=== Section Start ===
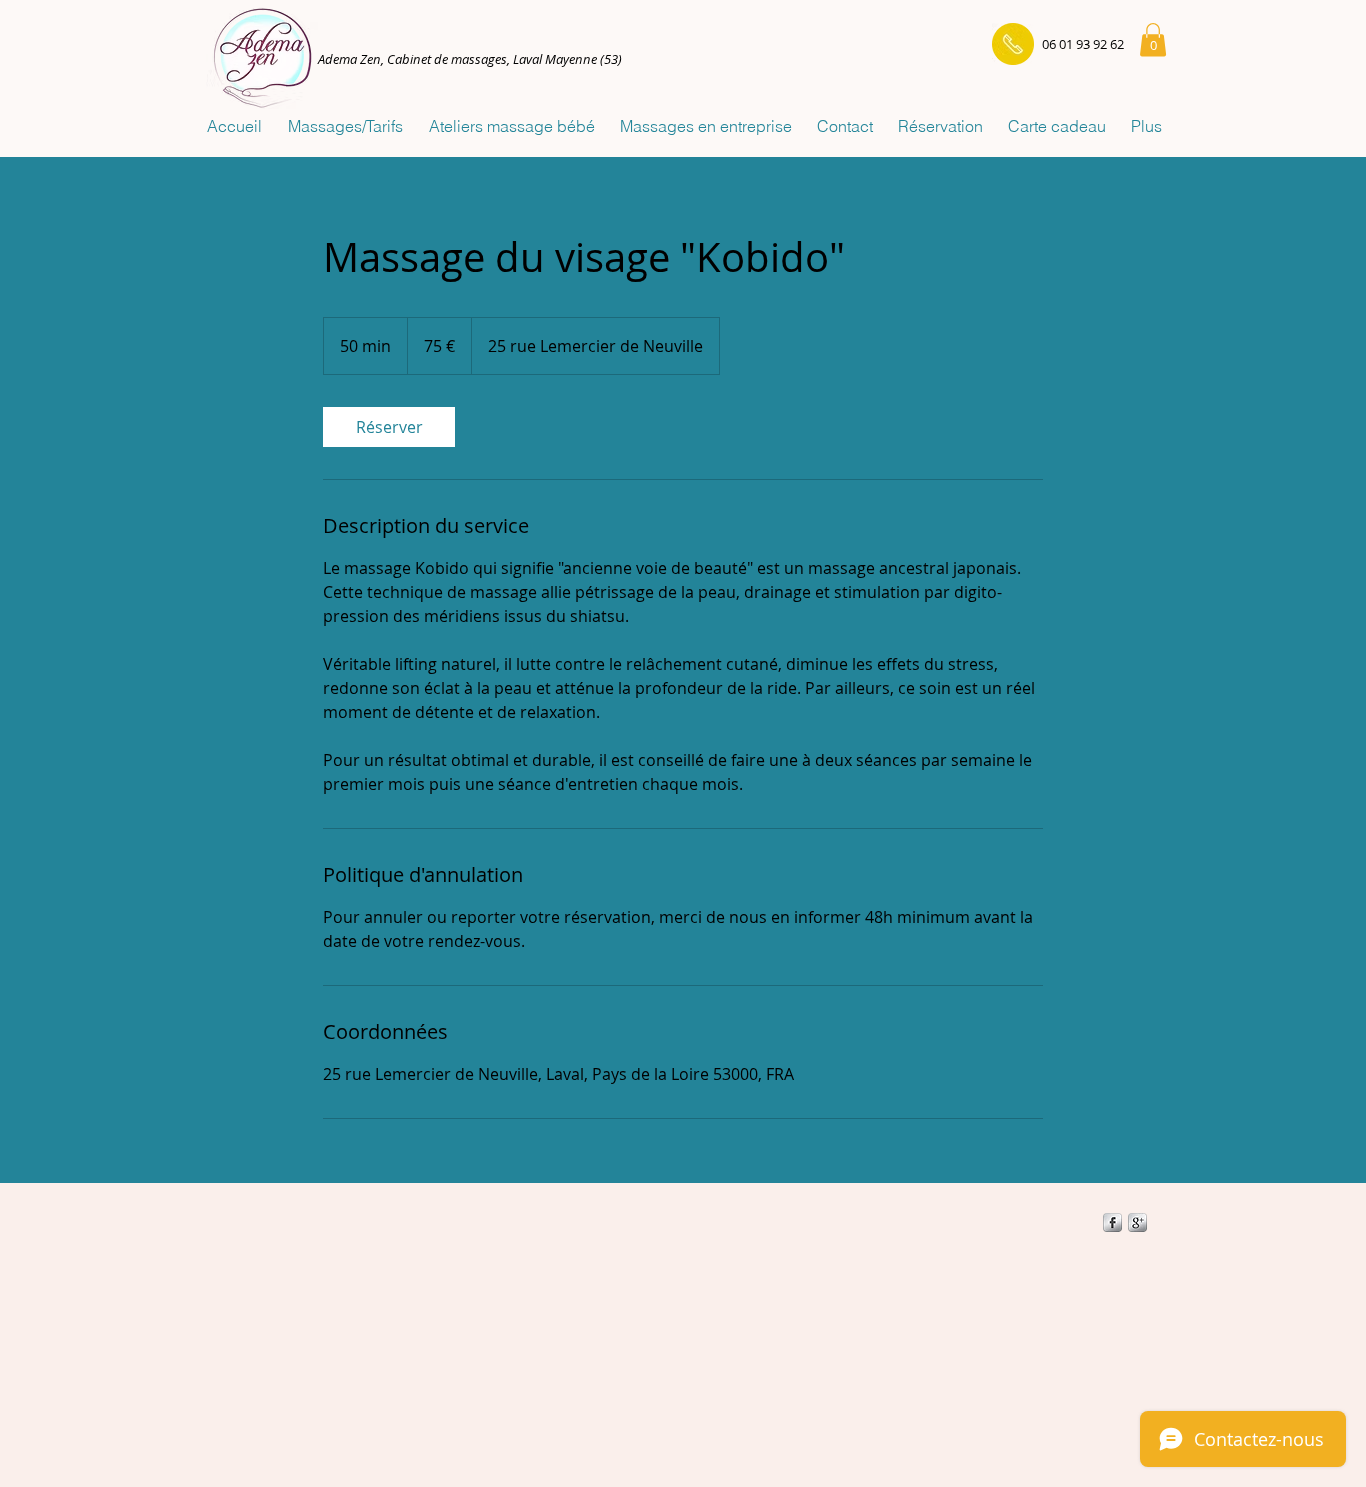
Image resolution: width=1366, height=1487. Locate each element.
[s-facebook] (1112, 1222)
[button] (1153, 39)
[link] (389, 427)
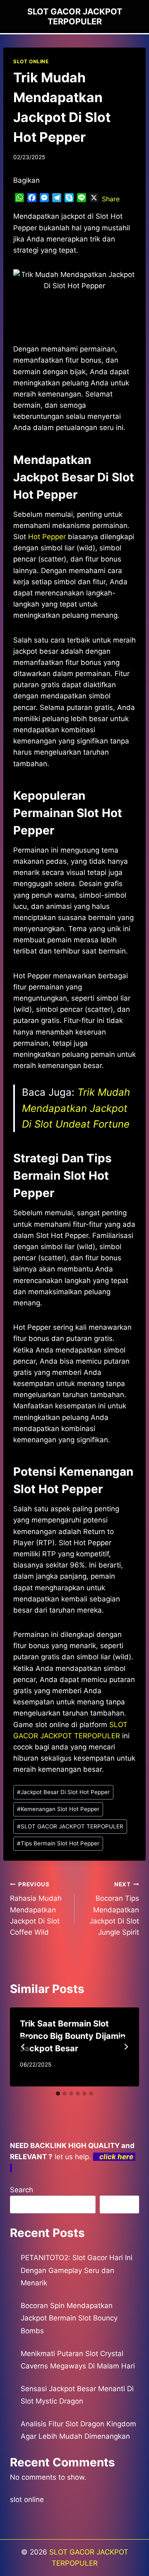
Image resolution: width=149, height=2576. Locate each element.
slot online (27, 2499)
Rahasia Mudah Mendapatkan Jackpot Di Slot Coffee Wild (36, 1908)
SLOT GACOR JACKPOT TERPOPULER (70, 1826)
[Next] (125, 2047)
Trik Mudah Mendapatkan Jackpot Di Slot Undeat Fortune (76, 1108)
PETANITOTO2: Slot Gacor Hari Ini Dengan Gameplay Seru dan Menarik (76, 2270)
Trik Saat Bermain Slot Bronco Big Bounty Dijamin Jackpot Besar (72, 2036)
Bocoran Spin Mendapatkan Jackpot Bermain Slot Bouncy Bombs (69, 2318)
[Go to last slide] (23, 2047)
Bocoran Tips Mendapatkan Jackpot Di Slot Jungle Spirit (114, 1908)
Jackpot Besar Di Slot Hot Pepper (63, 1792)
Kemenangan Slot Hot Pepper (58, 1809)
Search (21, 2190)
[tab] (58, 2093)
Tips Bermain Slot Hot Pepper (58, 1843)
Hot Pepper (47, 537)
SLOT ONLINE (31, 61)
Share (111, 199)
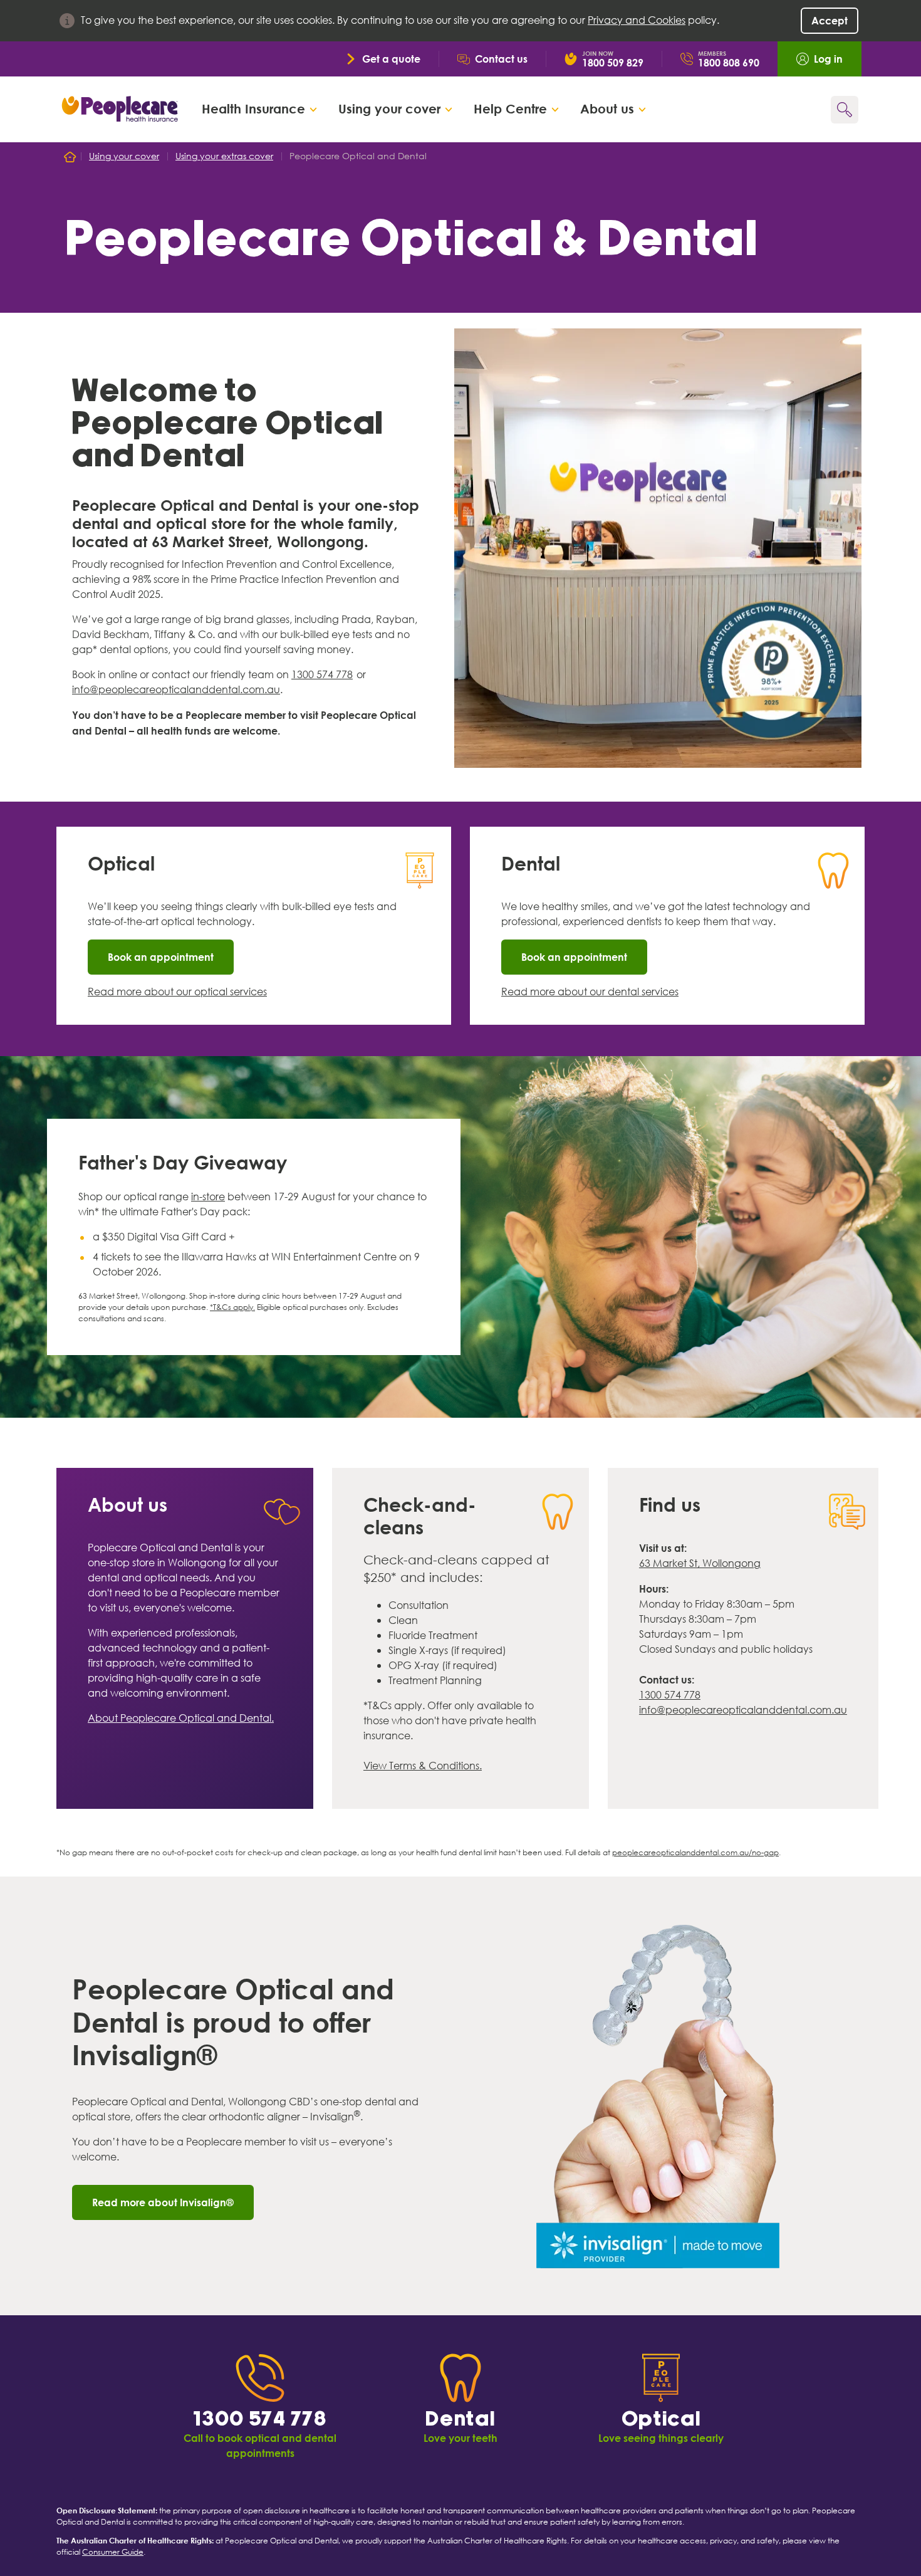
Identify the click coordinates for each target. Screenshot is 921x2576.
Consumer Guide (112, 2551)
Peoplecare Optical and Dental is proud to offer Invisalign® (233, 2021)
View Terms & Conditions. (422, 1766)
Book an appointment (161, 957)
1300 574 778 (322, 675)
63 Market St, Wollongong (700, 1563)
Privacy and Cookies (636, 20)
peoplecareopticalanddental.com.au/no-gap (695, 1852)
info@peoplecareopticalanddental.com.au (176, 690)
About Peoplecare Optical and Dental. (181, 1718)
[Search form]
=== Section End ===
§ EXERCISE DIRECTIONS
Restate the records above exactly, less any pictures.

§ TASK ANSWER
Image resolution: width=1366, height=1487. Locate each element.
[s-facebook] (1112, 1222)
[button] (1153, 39)
[link] (389, 427)
Image resolution: width=149, height=2576. Locate each element.
slot online (27, 2499)
Rahasia Mudah Mendapatkan Jackpot Di Slot Coffee Wild (36, 1908)
SLOT GACOR JACKPOT TERPOPULER (70, 1826)
[Next] (125, 2047)
Trik Mudah Mendapatkan Jackpot Di Slot Undeat Fortune (76, 1108)
PETANITOTO2: Slot Gacor Hari Ini Dengan Gameplay Seru dan Menarik (76, 2270)
Trik Saat Bermain Slot Bronco Big Bounty Dijamin Jackpot Besar (72, 2036)
Bocoran Spin Mendapatkan Jackpot Bermain Slot Bouncy Bombs (69, 2318)
[Go to last slide] (23, 2047)
Bocoran Tips Mendapatkan Jackpot Di Slot Jungle Spirit (114, 1908)
Jackpot Besar Di Slot Hot Pepper (63, 1792)
Kemenangan Slot Hot Pepper (58, 1809)
Search (21, 2190)
[tab] (58, 2093)
Tips Bermain Slot Hot Pepper (58, 1843)
Hot Pepper (47, 537)
SLOT ONLINE (31, 61)
Share (111, 199)
Identify the click coordinates for each target. Screenshot is 921x2576.
Consumer Guide (112, 2551)
Peoplecare Optical and Dental is proud to offer Invisalign® (233, 2021)
View Terms & Conditions. (422, 1766)
Book an appointment (161, 957)
1300 574 778 (322, 675)
63 Market St, Wollongong (700, 1563)
Privacy and Cookies (636, 20)
peoplecareopticalanddental.com.au/no-gap (695, 1852)
info@peoplecareopticalanddental.com.au (176, 690)
About Peoplecare Optical and Dental. (181, 1718)
[Search form]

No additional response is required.